=== Begin Enclosure ===

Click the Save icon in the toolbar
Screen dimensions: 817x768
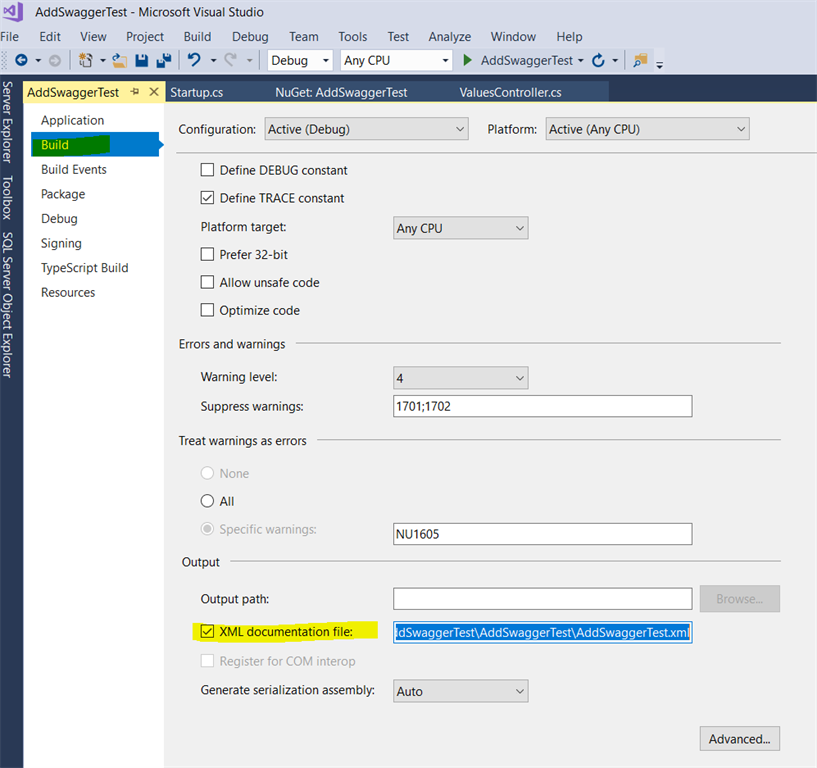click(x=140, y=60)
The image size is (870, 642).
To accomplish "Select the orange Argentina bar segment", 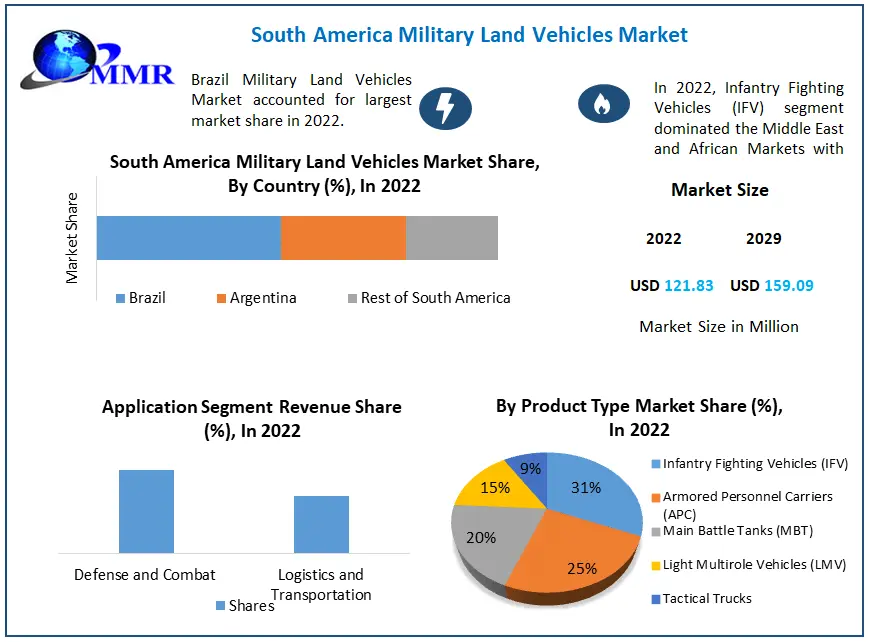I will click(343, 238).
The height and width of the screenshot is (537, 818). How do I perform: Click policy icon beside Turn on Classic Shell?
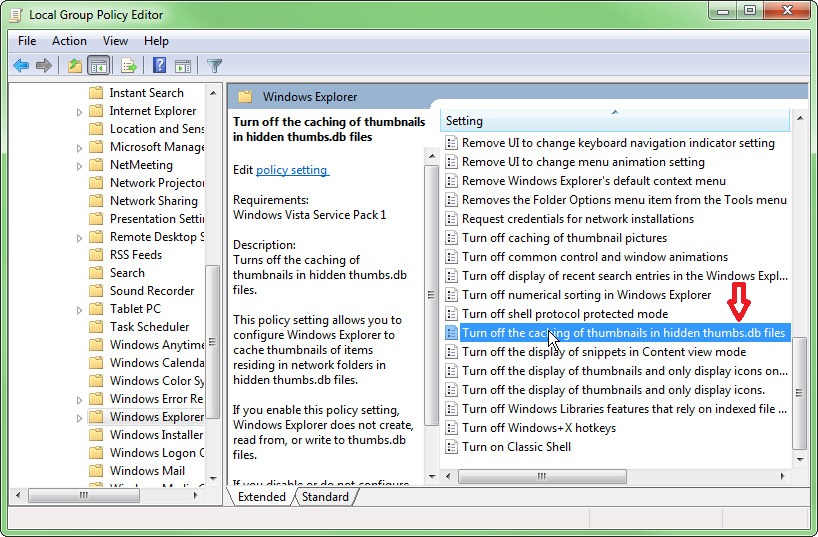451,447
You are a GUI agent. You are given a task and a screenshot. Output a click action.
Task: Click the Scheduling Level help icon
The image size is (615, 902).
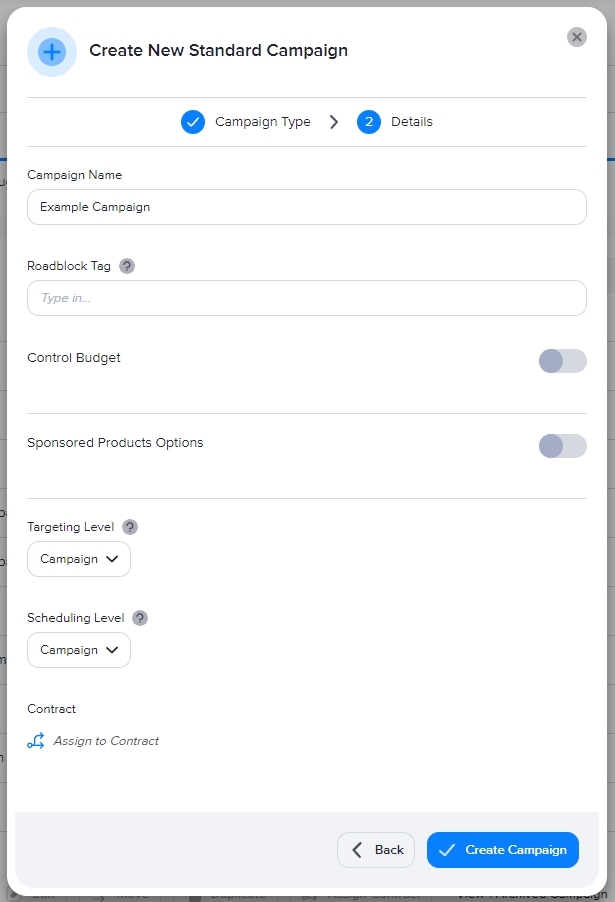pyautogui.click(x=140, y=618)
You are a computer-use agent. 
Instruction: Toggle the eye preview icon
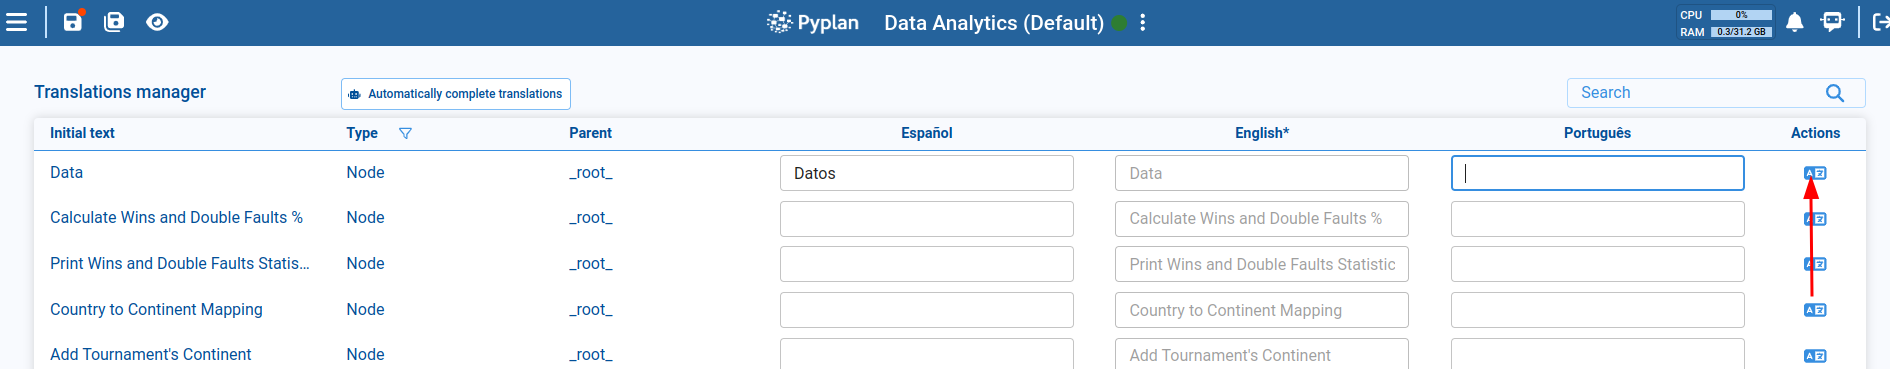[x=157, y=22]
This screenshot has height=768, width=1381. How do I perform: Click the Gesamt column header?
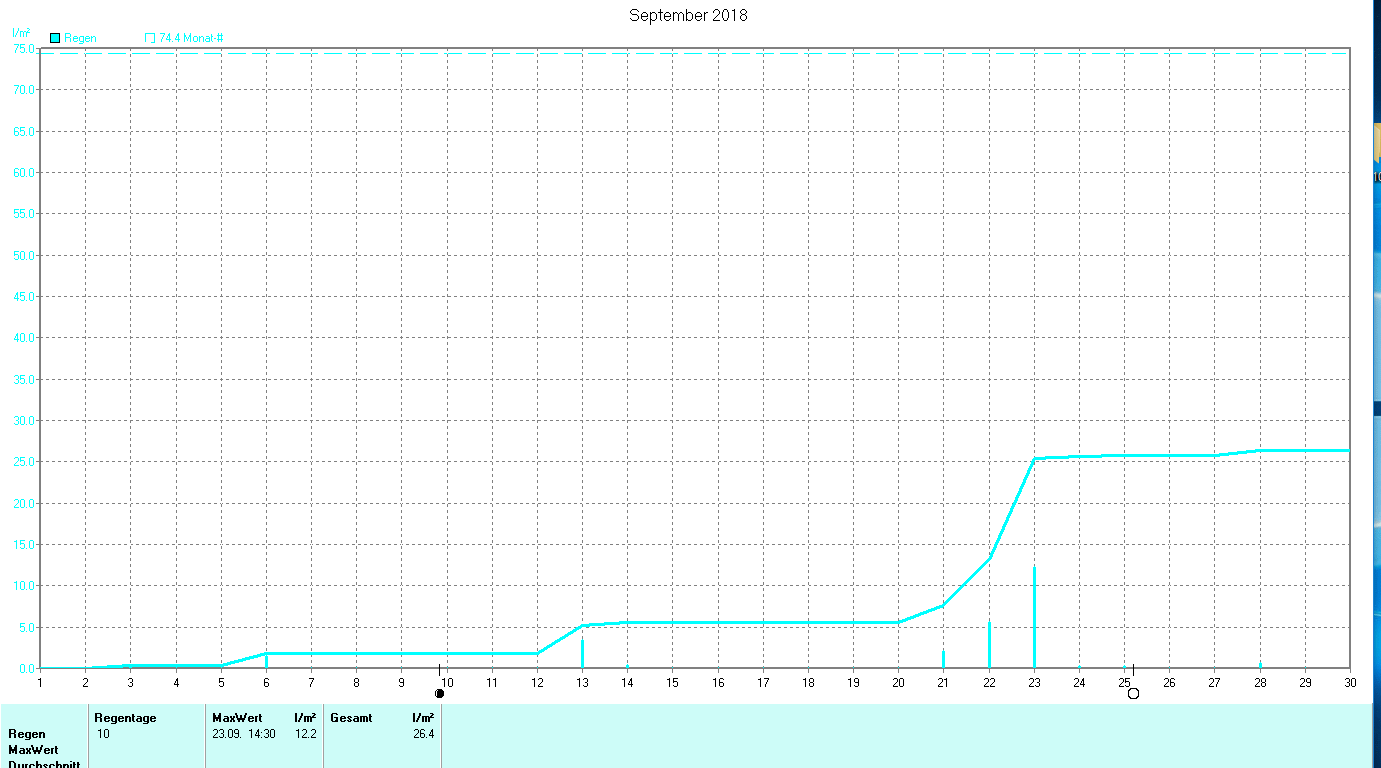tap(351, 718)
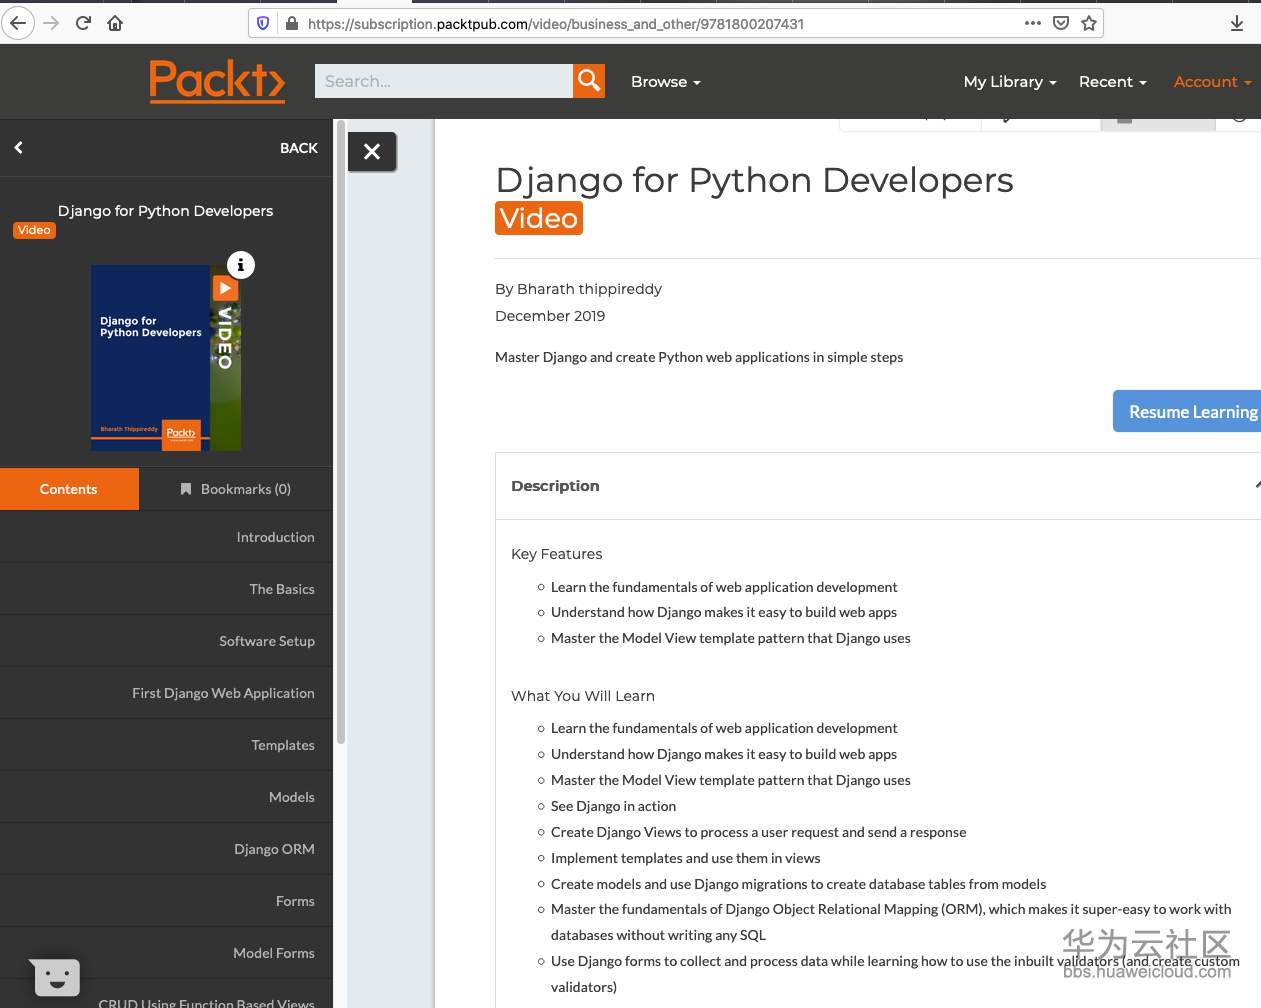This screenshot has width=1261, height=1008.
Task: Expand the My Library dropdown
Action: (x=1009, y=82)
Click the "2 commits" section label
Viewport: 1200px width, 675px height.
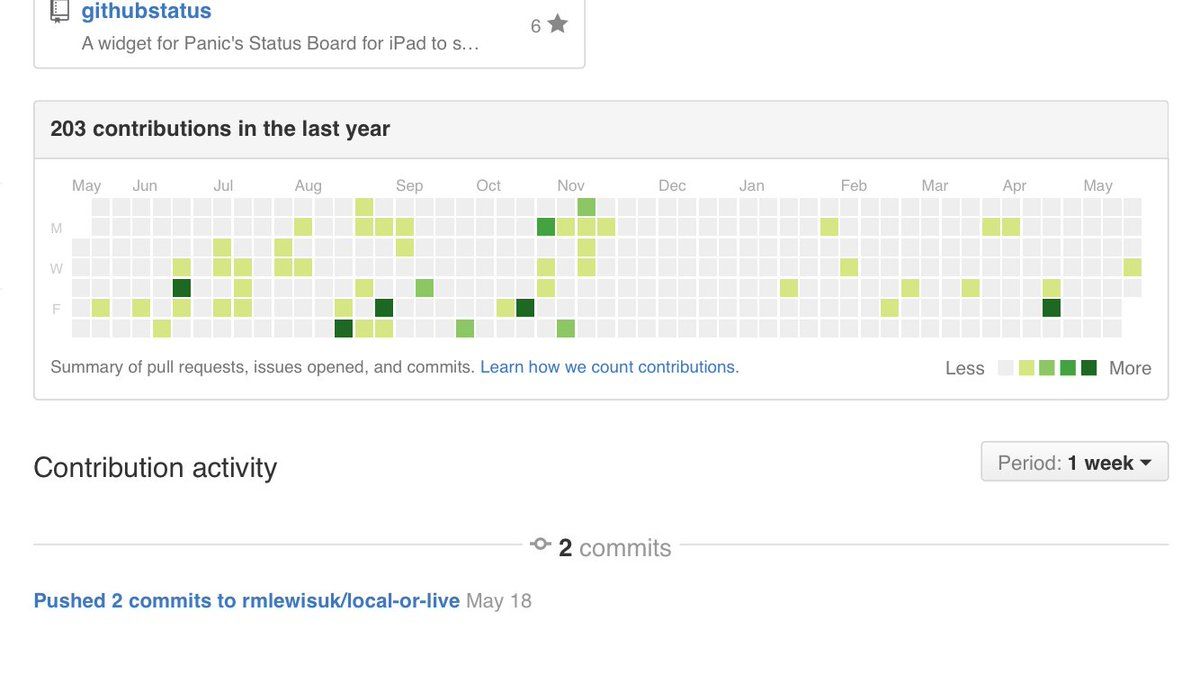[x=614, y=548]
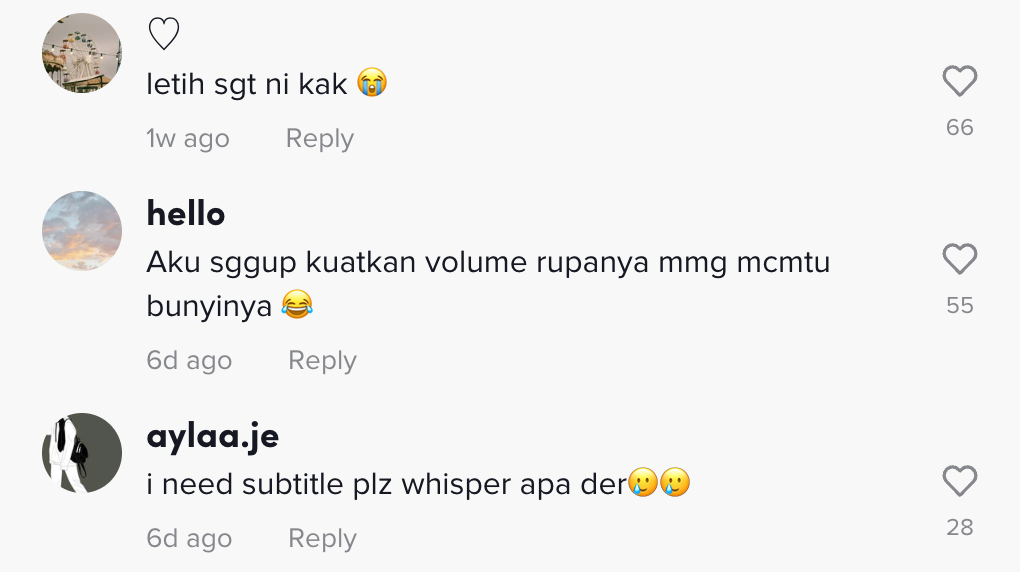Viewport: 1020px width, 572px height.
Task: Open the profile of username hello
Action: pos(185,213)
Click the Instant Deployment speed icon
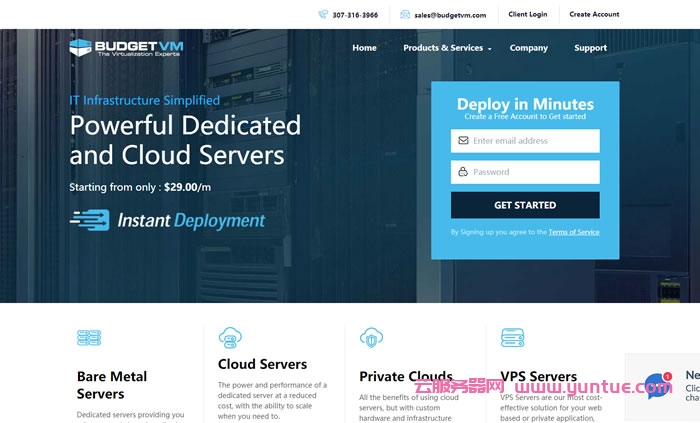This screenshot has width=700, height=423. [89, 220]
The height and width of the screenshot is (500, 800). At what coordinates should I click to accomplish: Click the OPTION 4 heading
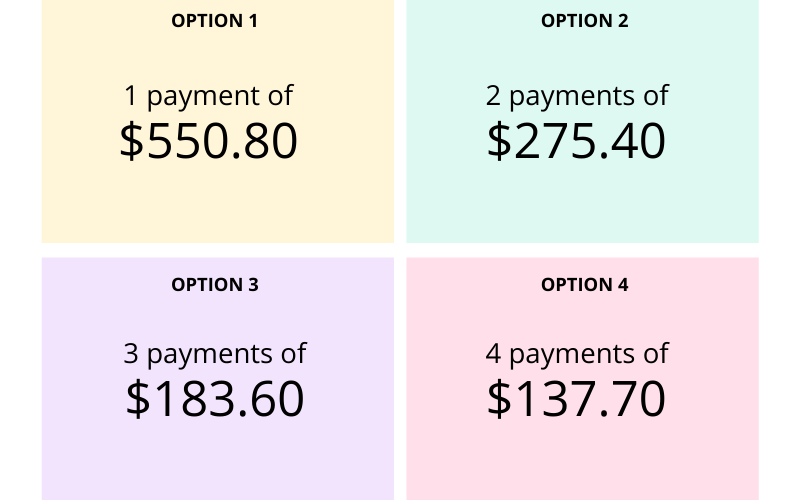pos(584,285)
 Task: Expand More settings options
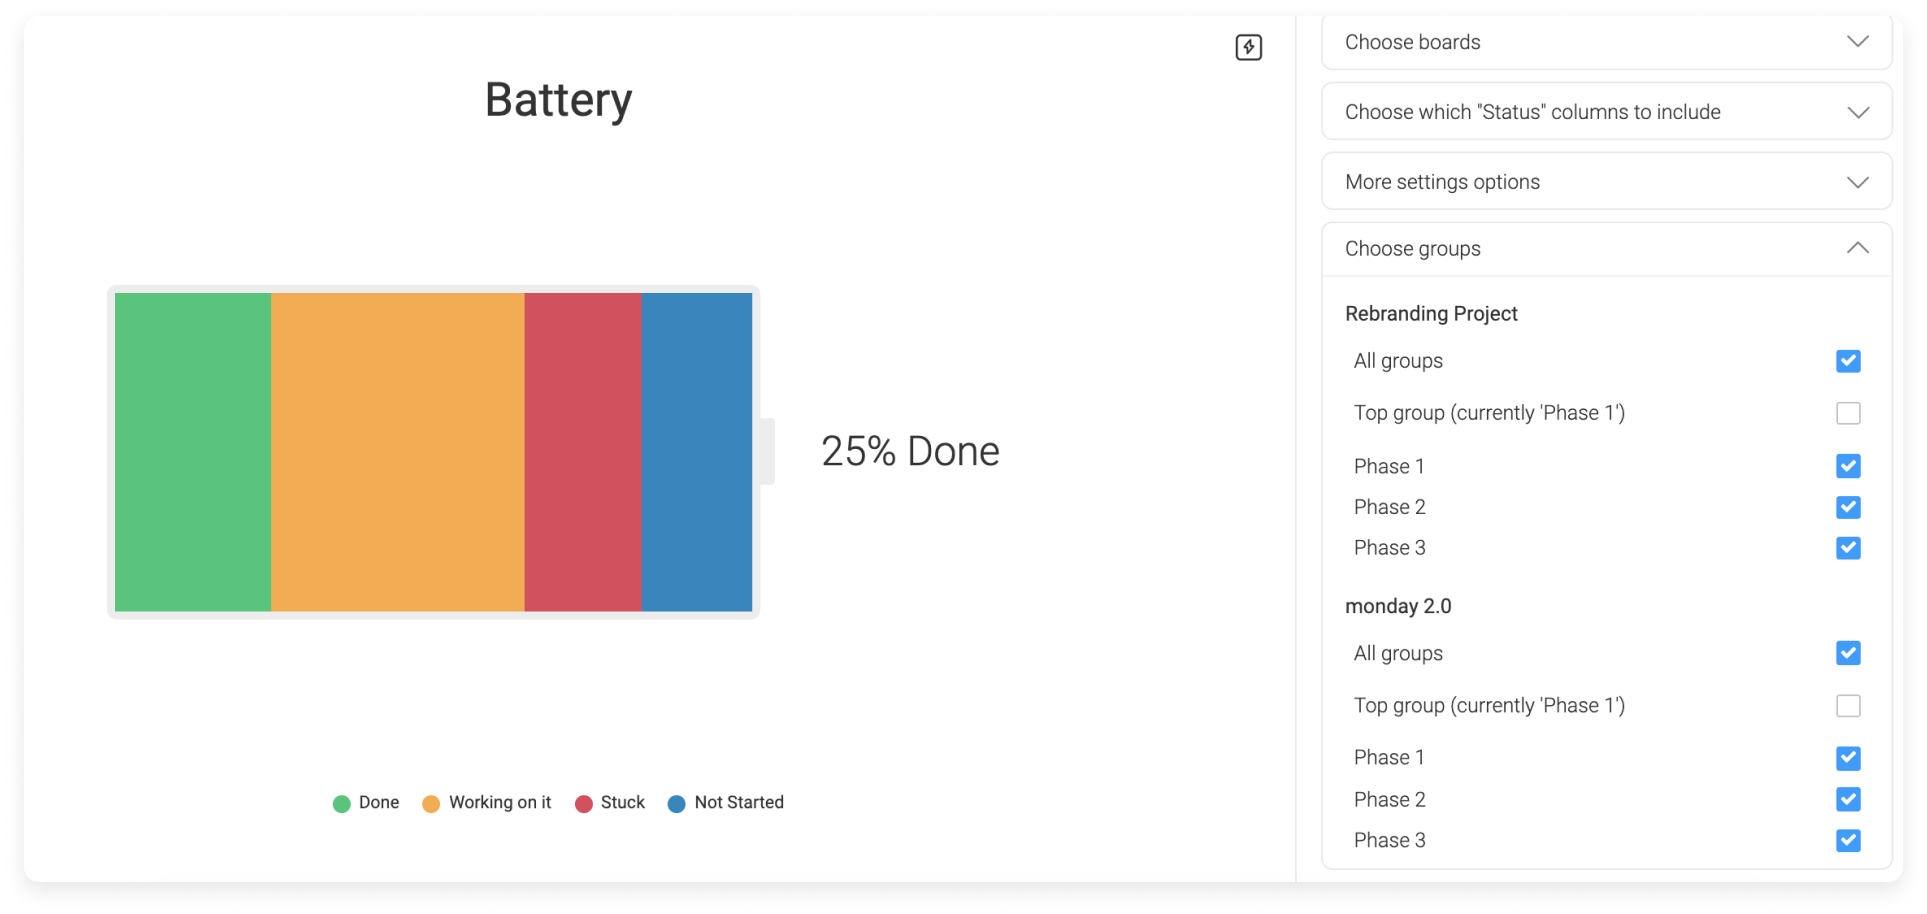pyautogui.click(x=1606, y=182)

=== End Enclosure ===

▶ EXERCISE OBJECTIVE: Read the data above and pull out each line that holds the string "agent".

▶ YOUR SOLUTION:
You are a GUI agent. You are given a task and a screenshot. Output a click action.
You are a computer-use agent. 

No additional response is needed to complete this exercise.